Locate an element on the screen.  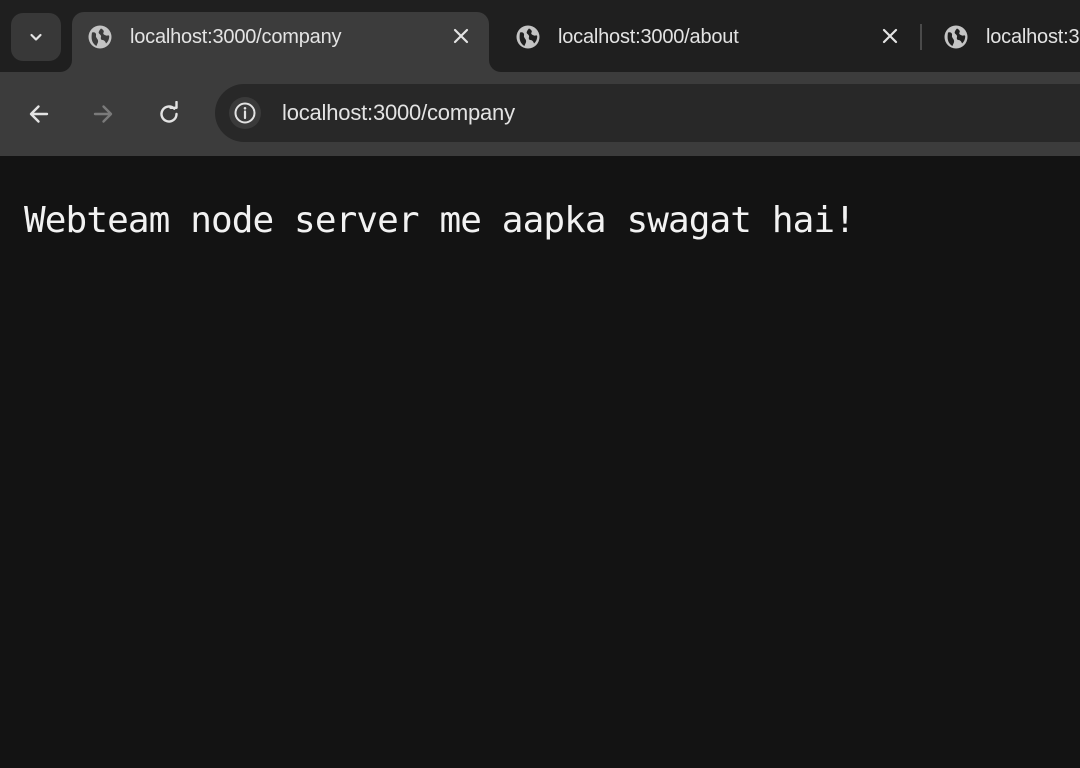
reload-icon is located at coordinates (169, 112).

▬▬▬

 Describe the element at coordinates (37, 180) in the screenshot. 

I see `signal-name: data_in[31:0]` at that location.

▬▬▬

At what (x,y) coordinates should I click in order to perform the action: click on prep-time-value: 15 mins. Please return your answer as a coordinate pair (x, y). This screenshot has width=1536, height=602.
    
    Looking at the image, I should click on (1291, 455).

▬▬▬

Exercise prompt: Repeat the lines from the one containing "Describe the element" up to and including the one containing "at that location.", reproducing each character as it stands.

Finished task:
 Describe the element at coordinates (37, 180) in the screenshot. 

I see `signal-name: data_in[31:0]` at that location.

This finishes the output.